Here is an example for a complete TEI document, i just have to enter doc-tei
.
init script
There is also the chance to add some instructions to the startup routine: the
init.cs
(or a init.js
replacement).
We can teach Atom some [e.ti.kɛt]:
alert("Hello friend");
But the whole Atom-API is exposed to this, so instead of an alert that needs a user interaction we can use an even more friendly notification:
atom.notifications.addInfo("Hi there");
We can imagine coding many things in here, like presenting the latest XKCD (or Dilbert if you are older than 40 years). But when it comes to more complicated tasks we should think of getting out of the init script and prepare a complete plug-in: A package.
Packages
There are some tutorials out there, for example here and here. But there is also a build in Package Generator to get you kickstarted. A package may contain predefined keybindings and snippets.
menu
You can easily create new menu items, not only at the Packages
menu but also on
the top level.
UI elements
Atom provides some parts of the user interface. Modals, alerts and notifications are mentioned here before. The main views are called panes and docks (like the status bar) can be placed on the border of the window.
lets get our hands dirty
We collected some ideas of things we like to do with Atom.
IIIF in Atom
In summer we presented our IIIF implementation at our digitalization center. May a IIIF validation engine with the ability to preview the images described by a manifest with our image viewer TIFY within Atom?
GND search
Our what about supporting metadata encoding with the GND, the major authority file in Germany that provides RDF structured data. We can imagine a nice little implementation for querying this resource and providing results with some templates.
TextGrid
Since some participants are familiar to the TextGrid-API we started to code some parts of what we have available in the RCP called TextGrid Laboratory. We need to integrate the Authentification and we can do some basic operations like read and write or lock an object. The powerful editor combined with a reliable storage => sounds good.
Navigator
Within the Eclipse based TextGrid Laboratory the Navigator is a kind of file browser that presents a file/folder like structure of objects. For a basic implementation without being able to use other components we have to provide two information via the settings of our package:
- the session id (in the absence of shibboleth) and
- an entry point to start browsing the resources (in absence of tg-auth that provides a list of projects per user).
settings
With Atom it is derisory compared to other frameworks to achieve something like this.

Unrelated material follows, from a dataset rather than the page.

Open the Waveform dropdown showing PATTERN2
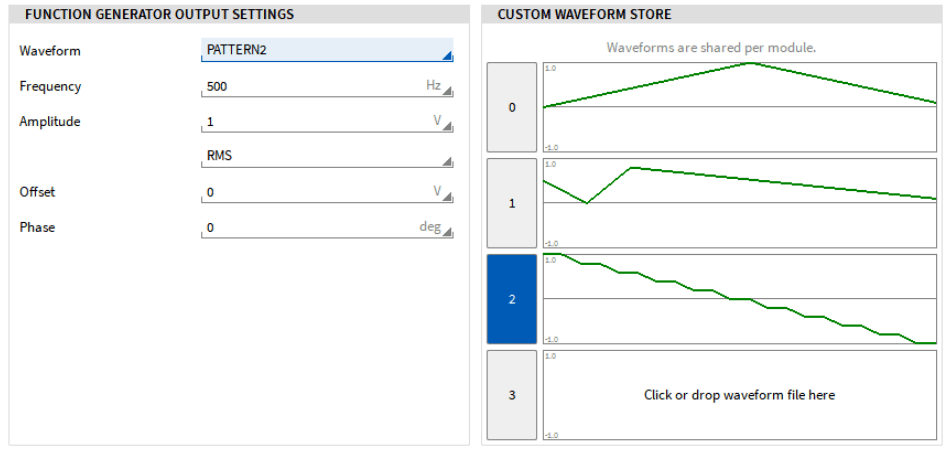Viewport: 944px width, 452px height. click(326, 51)
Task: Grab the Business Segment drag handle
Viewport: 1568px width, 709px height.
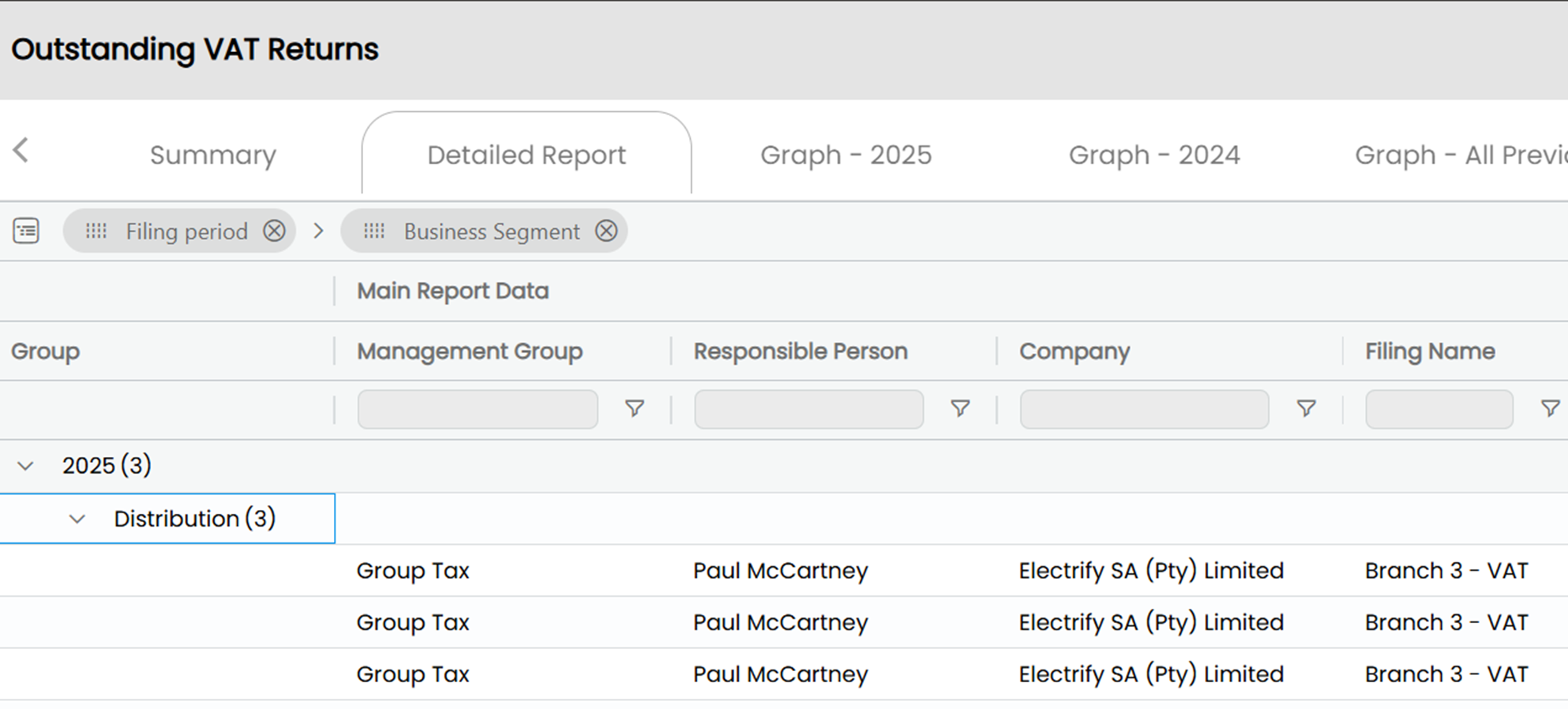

Atoms built in package manager is able to manage all this. All you need is an object placed at the package.json
- the main package config file.
"configSchema": {
"sessionId": {
"type": "string",
"default": "",
"title": "sessionId",
"description": "To obtain access to non-public resources, a valid SessionId is needed."
},
"aggregation": {
"type": "string",
"default": "",
"title": "URI (Aggregation)",
"description": "FOR DEV ONLY: provide an entry aggregation."
}
}
navigator view
All we have to do is getting the needed information from our REST-API and we have to display the result somewhere.
navigator() {
let el = document.createElement("div");
el.setAttribute("class", "navigator");
const navigator = {
element: el,
getTitle: () => 'TextGrid Navigator',
getURI: () => 'atom://textgrid/navigator',
getDefaultLocation: () => 'left',
onDidOpen: this.navigatorPrepare()
};
atom.workspace.open(navigator, {split:"down"});
}
Somewhere is atom.workspace.open()
. When the view is available we query for
items and list them. Everything else is a matter of event listeners and
recursion. What we get is the ability to browse through collections stored in
the non-public area of the TextGrid Repository.
We are still working to support the authentication component as well to open the gate to more services and we will provide the package at least in a public git repo.